Update the items below, from the first line through the line containing "[Facebook] (1016, 1454)", inclusive, so that "Referenssit" becomes "Projektit", leaving everything else unchanged.

## Begin

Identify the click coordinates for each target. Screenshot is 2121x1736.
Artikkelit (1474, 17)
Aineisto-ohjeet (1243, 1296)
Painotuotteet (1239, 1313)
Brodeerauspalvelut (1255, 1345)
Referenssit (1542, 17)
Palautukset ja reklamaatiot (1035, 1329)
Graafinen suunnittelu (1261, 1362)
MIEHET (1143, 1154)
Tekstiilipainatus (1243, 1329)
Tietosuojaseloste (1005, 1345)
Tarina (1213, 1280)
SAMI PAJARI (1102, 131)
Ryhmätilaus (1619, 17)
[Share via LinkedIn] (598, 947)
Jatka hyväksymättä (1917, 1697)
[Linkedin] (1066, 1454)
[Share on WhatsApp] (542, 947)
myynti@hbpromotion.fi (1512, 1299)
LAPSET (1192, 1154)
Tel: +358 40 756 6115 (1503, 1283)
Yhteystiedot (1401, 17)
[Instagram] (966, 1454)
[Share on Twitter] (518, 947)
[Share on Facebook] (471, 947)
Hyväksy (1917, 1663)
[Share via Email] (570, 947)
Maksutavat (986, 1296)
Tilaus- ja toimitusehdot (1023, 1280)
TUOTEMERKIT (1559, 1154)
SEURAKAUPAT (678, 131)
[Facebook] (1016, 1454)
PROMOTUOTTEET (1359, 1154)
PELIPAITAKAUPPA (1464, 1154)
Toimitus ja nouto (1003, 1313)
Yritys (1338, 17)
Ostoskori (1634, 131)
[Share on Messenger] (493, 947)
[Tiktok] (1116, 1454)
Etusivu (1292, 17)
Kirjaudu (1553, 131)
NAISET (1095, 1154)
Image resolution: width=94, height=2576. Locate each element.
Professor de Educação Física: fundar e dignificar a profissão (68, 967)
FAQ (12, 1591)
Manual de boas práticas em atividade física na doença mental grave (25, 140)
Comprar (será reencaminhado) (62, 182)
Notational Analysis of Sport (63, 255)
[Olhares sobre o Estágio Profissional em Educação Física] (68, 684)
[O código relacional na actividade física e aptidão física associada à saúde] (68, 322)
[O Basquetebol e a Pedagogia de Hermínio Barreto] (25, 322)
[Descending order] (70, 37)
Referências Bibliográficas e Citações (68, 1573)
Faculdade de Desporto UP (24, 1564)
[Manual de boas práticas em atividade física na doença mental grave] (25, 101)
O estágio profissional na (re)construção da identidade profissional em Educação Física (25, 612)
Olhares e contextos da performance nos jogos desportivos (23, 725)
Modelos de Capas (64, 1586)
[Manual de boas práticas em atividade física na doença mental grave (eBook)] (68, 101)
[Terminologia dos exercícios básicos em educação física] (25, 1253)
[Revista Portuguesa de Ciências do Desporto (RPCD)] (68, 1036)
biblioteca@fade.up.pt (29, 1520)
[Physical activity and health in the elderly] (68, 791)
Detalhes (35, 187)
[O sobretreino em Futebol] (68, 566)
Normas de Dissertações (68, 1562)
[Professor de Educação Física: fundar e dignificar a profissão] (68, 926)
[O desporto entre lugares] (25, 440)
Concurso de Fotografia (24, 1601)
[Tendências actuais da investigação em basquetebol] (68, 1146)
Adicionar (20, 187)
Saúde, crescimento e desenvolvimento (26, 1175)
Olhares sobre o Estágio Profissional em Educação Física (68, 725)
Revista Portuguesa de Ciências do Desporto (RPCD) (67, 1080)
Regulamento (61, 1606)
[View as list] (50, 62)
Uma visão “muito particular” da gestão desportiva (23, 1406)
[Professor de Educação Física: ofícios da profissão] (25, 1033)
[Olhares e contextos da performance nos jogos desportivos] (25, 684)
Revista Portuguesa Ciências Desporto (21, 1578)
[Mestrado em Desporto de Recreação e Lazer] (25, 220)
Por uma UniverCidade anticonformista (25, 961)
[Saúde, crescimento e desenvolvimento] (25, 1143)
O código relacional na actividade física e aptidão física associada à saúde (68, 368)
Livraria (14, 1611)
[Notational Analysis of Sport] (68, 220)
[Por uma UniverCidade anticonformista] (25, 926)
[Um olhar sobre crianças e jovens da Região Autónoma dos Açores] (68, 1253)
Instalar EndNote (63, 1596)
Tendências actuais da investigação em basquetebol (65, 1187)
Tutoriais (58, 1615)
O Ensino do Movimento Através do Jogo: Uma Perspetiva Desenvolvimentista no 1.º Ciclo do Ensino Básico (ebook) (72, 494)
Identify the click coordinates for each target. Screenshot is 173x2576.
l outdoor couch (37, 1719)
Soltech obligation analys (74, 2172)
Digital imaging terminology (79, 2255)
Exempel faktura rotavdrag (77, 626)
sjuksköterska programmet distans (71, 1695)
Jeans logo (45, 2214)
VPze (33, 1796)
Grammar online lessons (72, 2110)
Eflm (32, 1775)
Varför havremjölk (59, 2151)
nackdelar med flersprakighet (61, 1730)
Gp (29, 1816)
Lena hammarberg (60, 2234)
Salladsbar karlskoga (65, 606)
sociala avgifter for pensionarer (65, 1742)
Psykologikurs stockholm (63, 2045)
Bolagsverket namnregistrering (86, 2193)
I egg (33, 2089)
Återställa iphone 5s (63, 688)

## End

THE REPLY:
Identify the click coordinates for each target. Screenshot is 2121x1736.
Artikkelit (1474, 17)
Aineisto-ohjeet (1243, 1296)
Painotuotteet (1239, 1313)
Brodeerauspalvelut (1255, 1345)
Projektit (1542, 17)
Palautukset ja reklamaatiot (1035, 1329)
Graafinen suunnittelu (1261, 1362)
MIEHET (1143, 1154)
Tekstiilipainatus (1243, 1329)
Tietosuojaseloste (1005, 1345)
Tarina (1213, 1280)
SAMI PAJARI (1102, 131)
Ryhmätilaus (1619, 17)
[Share via LinkedIn] (598, 947)
Jatka hyväksymättä (1917, 1697)
[Linkedin] (1066, 1454)
[Share on WhatsApp] (542, 947)
myynti@hbpromotion.fi (1512, 1299)
LAPSET (1192, 1154)
Tel: +358 40 756 6115 (1503, 1283)
Yhteystiedot (1401, 17)
[Instagram] (966, 1454)
[Share on Twitter] (518, 947)
[Share on Facebook] (471, 947)
Hyväksy (1917, 1663)
[Share via Email] (570, 947)
Maksutavat (986, 1296)
Tilaus- ja toimitusehdot (1023, 1280)
TUOTEMERKIT (1559, 1154)
SEURAKAUPAT (678, 131)
[Facebook] (1016, 1454)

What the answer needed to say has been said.